The United States has the highest homicide rate of any affluent democracy


"The United States has the highest homicide rate of any affluent democracy - nearly four times that of France and the United Kingdom and six times that of Germany. Why? Historians haven't often asked this question. Even historians who like to try to solve cold cases usually cede to sociologists and other social scientists the study of what makes murder rates rise and fall or what might account for why one country is more murderous than another. Only in the nineteen-seventies did historians begin studying homicide in any systematic way. In the United States that effort was led by Eric Monkkonen, who died in 2005, his promising work unfinished. Monkkonen's research has been taken up by Randolph Roth, whose book 'American Homicide' offers a vast investigation of murder in the aggregate and over time. ...

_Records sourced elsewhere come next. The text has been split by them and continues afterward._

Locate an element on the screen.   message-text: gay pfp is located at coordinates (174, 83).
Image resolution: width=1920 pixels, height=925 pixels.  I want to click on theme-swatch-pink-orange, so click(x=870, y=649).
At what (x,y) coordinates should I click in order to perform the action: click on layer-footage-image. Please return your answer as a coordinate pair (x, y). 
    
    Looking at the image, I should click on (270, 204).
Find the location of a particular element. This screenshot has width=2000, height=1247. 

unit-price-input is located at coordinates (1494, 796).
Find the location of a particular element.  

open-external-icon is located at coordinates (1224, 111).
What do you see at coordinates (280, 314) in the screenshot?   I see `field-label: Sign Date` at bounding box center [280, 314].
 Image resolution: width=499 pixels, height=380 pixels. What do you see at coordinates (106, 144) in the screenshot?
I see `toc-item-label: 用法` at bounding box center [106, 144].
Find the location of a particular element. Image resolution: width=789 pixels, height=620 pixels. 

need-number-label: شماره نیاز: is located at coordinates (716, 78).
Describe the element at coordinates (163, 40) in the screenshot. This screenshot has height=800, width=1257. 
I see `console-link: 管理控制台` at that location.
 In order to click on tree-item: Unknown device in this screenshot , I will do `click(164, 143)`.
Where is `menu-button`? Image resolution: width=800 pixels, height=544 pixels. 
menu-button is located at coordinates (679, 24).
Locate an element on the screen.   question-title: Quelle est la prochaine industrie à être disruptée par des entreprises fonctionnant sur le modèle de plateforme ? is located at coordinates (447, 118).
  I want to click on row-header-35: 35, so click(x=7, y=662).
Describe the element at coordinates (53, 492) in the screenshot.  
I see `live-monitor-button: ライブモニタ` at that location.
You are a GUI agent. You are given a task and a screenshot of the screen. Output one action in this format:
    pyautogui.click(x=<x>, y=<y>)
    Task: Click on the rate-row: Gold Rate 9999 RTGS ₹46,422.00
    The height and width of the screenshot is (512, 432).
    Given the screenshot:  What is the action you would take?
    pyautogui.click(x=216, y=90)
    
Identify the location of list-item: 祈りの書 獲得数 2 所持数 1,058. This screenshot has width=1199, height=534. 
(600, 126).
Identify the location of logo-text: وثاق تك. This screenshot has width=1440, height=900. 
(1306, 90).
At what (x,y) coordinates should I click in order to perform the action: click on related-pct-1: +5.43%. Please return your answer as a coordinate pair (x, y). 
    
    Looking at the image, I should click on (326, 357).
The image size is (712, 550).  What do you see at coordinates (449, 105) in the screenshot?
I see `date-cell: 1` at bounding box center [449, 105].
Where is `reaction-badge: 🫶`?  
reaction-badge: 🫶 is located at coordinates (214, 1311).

"In the archives murders are easier to count than other crimes. Rapes go unreported, thefts can be hidden, adultery isn't necessarily actionable, but murder will nearly always out. Murders enter the historical record through coroners' inquests, court transcripts, parish ledgers, and even tombstones. ... The number of uncounted murders, known as the 'dark figure,' is thought to be quite small. Given enough archival research, historians can conceivably count with fair accuracy the frequency with which people of earlier eras killed one another with this caveat: the farther back you go in time - and the documentary trail doesn't go back much farther than 1300 - the more fragmentary the record and the bigger the dark figure. ...
"In Europe, homicide rates, conventionally represented as the number of murder victims per hundred thousand people in the population per year, have been falling for centuries. ... In feuding medieval Europe the murder rate hovered around thirty-five. Duels replaced feuds. Duels are more mannered; they also have a lower body count. By 1500 the murder rate in Western Europe had fallen to about twenty. Courts had replaced duels. By 1700 the murder rate had dropped to five. Today that rate is generally well below two where it has held steady with minor fluctuations for the past century.
"In the United States, the picture could hardly be more different. The American homicide rate has been higher than Europe's from the start and higher at just about every stage since. It has also fluctuated, sometimes wildly. During the Colonial period the homicide rate fell, but in the nineteenth century while Europe's kept sinking, the U.S. rate went up and up. In the twentieth century the rate in the United States dropped to about five during the years following the Second World War, but then rose reaching about eleven in 1991. It has since fallen once again to just above five, a rate that is nevertheless twice that of any other affluent democracy. ...
"2.3 million people are currently behind bars in the United States. That works out to nearly one in every hundred adults, the highest rate anywhere in the world and four times the world average. ...
"[Roth theorizes] that four factors correlate with the homicide rate: faith that government is stable and capable of enforcing just laws; trust in the integrity of legitimately elected officials; solidarity among social groups based on race, religion, or political affiliation; and confidence that the social hierarchy allows for respect to be earned without recourse to violence. When and where people hold these sentiments the homicide rate is low when and where they don't it is high."